[Data entries]
________
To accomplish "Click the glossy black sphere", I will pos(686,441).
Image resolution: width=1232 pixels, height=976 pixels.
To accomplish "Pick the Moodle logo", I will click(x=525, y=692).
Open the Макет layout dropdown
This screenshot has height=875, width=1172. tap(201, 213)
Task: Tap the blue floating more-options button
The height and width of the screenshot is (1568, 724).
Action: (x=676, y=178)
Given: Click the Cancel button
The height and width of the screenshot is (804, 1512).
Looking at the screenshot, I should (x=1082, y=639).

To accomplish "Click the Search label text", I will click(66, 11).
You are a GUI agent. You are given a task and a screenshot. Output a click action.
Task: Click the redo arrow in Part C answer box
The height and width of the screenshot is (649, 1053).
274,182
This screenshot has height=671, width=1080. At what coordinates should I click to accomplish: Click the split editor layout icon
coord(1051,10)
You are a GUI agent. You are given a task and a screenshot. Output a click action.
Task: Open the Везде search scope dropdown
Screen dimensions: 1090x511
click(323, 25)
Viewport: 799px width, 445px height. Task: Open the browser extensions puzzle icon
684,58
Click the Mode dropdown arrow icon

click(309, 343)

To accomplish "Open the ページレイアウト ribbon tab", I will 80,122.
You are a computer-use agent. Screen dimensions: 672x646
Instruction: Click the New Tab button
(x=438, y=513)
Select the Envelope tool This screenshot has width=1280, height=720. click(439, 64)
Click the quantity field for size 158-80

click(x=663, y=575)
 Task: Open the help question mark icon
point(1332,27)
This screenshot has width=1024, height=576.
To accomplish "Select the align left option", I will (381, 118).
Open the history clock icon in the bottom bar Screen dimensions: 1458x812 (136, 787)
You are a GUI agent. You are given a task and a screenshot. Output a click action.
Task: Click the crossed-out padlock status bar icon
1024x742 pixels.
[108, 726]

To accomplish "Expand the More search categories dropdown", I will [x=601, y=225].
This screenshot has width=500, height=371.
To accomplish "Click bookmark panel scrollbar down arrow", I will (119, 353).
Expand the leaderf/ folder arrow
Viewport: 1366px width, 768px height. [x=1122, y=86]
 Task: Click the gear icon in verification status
________
> [Exercise requirements]: Print every record above exactly as it was given.

> [Expected answer]:
To accomplish "Click the glossy black sphere", I will pos(686,441).
Image resolution: width=1232 pixels, height=976 pixels.
To accomplish "Pick the Moodle logo", I will click(x=525, y=692).
Open the Макет layout dropdown
This screenshot has height=875, width=1172. tap(201, 213)
Task: Tap the blue floating more-options button
The height and width of the screenshot is (1568, 724).
Action: (x=676, y=178)
Given: Click the Cancel button
The height and width of the screenshot is (804, 1512).
Looking at the screenshot, I should (x=1082, y=639).

To accomplish "Click the Search label text", I will click(66, 11).
You are a GUI agent. You are given a task and a screenshot. Output a click action.
Task: Click the redo arrow in Part C answer box
The height and width of the screenshot is (649, 1053).
274,182
This screenshot has height=671, width=1080. At what coordinates should I click to accomplish: Click the split editor layout icon
coord(1051,10)
You are a GUI agent. You are given a task and a screenshot. Output a click action.
Task: Open the Везде search scope dropdown
Screen dimensions: 1090x511
click(323, 25)
Viewport: 799px width, 445px height. Task: Open the browser extensions puzzle icon
684,58
Click the Mode dropdown arrow icon

click(309, 343)

To accomplish "Open the ページレイアウト ribbon tab", I will 80,122.
You are a computer-use agent. Screen dimensions: 672x646
Instruction: Click the New Tab button
(x=438, y=513)
Select the Envelope tool This screenshot has width=1280, height=720. click(439, 64)
Click the quantity field for size 158-80

click(x=663, y=575)
 Task: Open the help question mark icon
point(1332,27)
This screenshot has width=1024, height=576.
To accomplish "Select the align left option", I will (381, 118).
Open the history clock icon in the bottom bar Screen dimensions: 1458x812 (136, 787)
You are a GUI agent. You are given a task and a screenshot. Output a click action.
Task: Click the crossed-out padlock status bar icon
1024x742 pixels.
[108, 726]

To accomplish "Expand the More search categories dropdown", I will [x=601, y=225].
This screenshot has width=500, height=371.
To accomplish "Click bookmark panel scrollbar down arrow", I will (119, 353).
Expand the leaderf/ folder arrow
Viewport: 1366px width, 768px height. [x=1122, y=86]
 Task: Click the gear icon in verification status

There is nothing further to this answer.